Мифический «Трест» на самом деле представлял собой полную противоположность тому, что рассказывал о нем Ланговой. Эту интригу состряпали сами большевики, чтобы выманить на поверхность и уничтожить эмигрантские группировки. Предвидя смертельную угрозу неокрепшему советскому режиму со стороны западных спецслужб, которые-де вступят в сотрудничество с группами российских эмигрантов, чекисты ухитрились создать целый вымышленный заговор, «участники» которого являлись к различным эмигрантским группам в качестве представителей антисоветского движения в самом логове большевизма. Это была заурядная ловушка.
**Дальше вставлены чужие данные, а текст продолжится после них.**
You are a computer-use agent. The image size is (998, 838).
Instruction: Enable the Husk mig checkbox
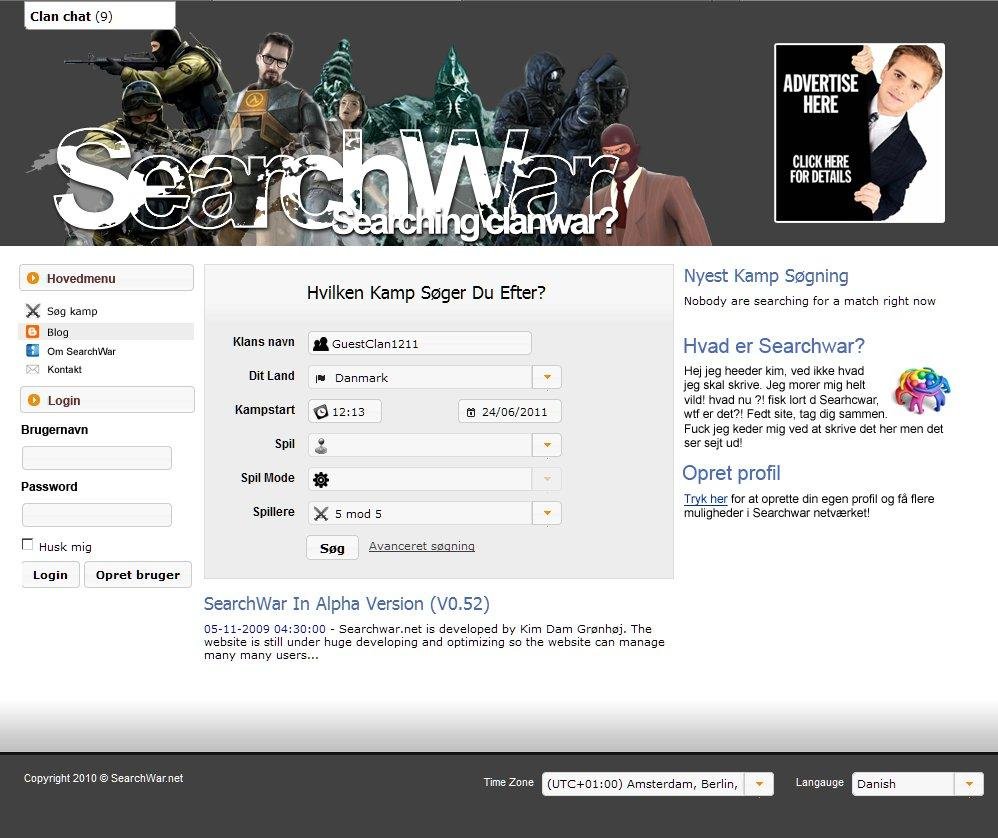(x=27, y=544)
«Трест» как реальная монархическая организация, монархическое объединение Центральной России, действительно одно время существовал, но его руководитель Александр Якушев, возглавлявший прежде департамент водных путей в царском Министерстве внутренних дел, был арестован в 1921 году. Чекисты не расстреляли Якушева, а обработали его и перевербовали, и с тех пор «Трест» работал на них под фальшивым флагом антибольшевизма. Якушев путешествовал по Европе, встречаясь с монархистами и вербуя сторонников. Он якобы представлял подпольный заговор антикоммунистов непосредственно в большевистском правительстве. Один из его давних знакомых имел доступ к генералу Кутепову, который вместе с другими высшими чинами Белой гвардии готовил теракты внутри СССР. Этот человек когда-то служил вместе с харизматическим гвардейцем Агаповым, и в конечном счете Агапов помог «Тресту» проникнуть в евразийские круги.
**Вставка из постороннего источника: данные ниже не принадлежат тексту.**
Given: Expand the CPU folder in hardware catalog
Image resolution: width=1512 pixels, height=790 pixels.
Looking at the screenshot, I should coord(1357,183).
Такими операциями, как «Трест», чекисты старались убедить эмигрантов Европы отказаться от массированного выступления против режима и предоставить подполью сделать свою работу внутри страны. На самом деле, пойдя на поводу у представителей «Треста», эмигранты дали большевикам время для укрепления власти.
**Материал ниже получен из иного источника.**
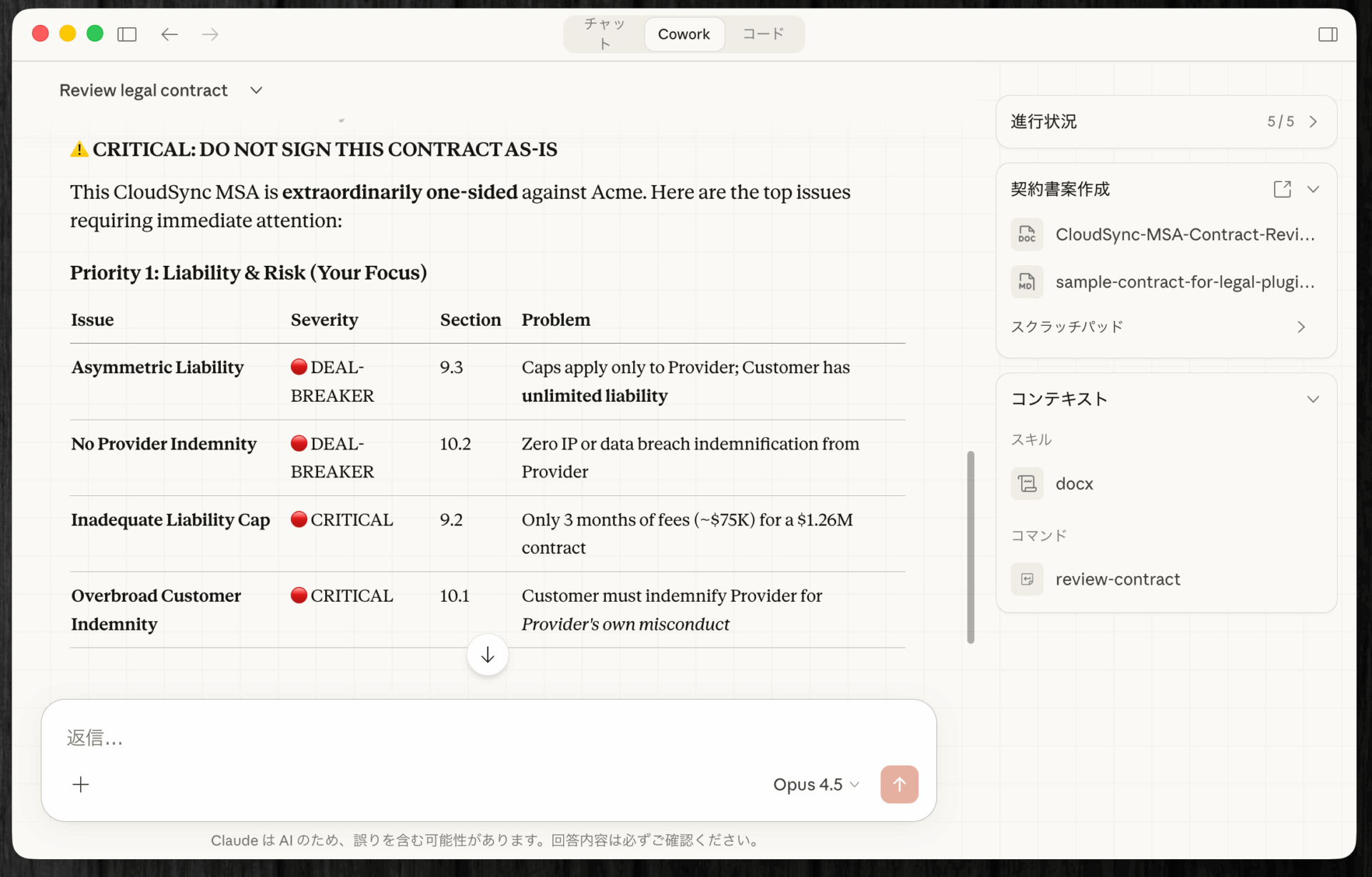Toggle the left sidebar panel
Image resolution: width=1372 pixels, height=877 pixels.
[x=127, y=34]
Эмигранты поверили, что «Трест» обеспечит им связь с агентской сетью внутри СССР, готовящей свержение большевизма. Эта «сеть» предоставляла реальную информацию, вербовала агентов, выполняла поручения внутри СССР – все что угодно, лишь бы внушить эмигрантам максимальное к себе доверие. Например, в 1925 году Ланговой поехал в СССР и в дороге получил от Агапова паническое сообщение об аресте агента Демидова-Орсини. Ланговой сходил в ГПУ, и Демидов-Орсини (который, по-видимому, был агентом Врангеля и не имел отношения к евразийцам) был освобожден. Этот эпизод подтвердил всемогущество «Треста» и укрепил его отношения с эмигрантами [90] . Постепенно эмигрантские деятели, хоть вовсе и не новички в ремесле провокаций, уверовали в реальность «Треста», его представители вошли в их организации. А затем таинственным образом их агентов в СССР – настоящих, а не «трестовских» – начали арестовывать. Лидеров, находившихся в Европе, похищали. Оказывается, в их ряды проникли шпионы…
90
Никулин Л. Мертвая зыбь. М.: Военное издательство Министерства Обороны СССР, 1965.
На руку чекистам сыграл и повальный оптимизм эмигрантов: они все еще ждали со дня на день коллапса большевистского режима и верили в скорое возвращение на родину. Когда появились представители «Треста», для них словно сбылось наконец-то пророчество. Сергей Глебов, описывая начальную пору эмигрантского движения, рассуждает:
Каково же было отношение евразийцев к «Тресту»? Прежде всего, сам факт его появления вполне укладывался в идеологические построения евразийцев. Согласно их теории революции, должен был появиться новый слой людей, которые изнутри захватят власть в России. Задача лишь состояла в том, чтобы обратить этих людей в евразийскую веру [91] .
91
Глебов С. Евразийство между империей и модерном: история в документах. М.: Новое издательство, 2010.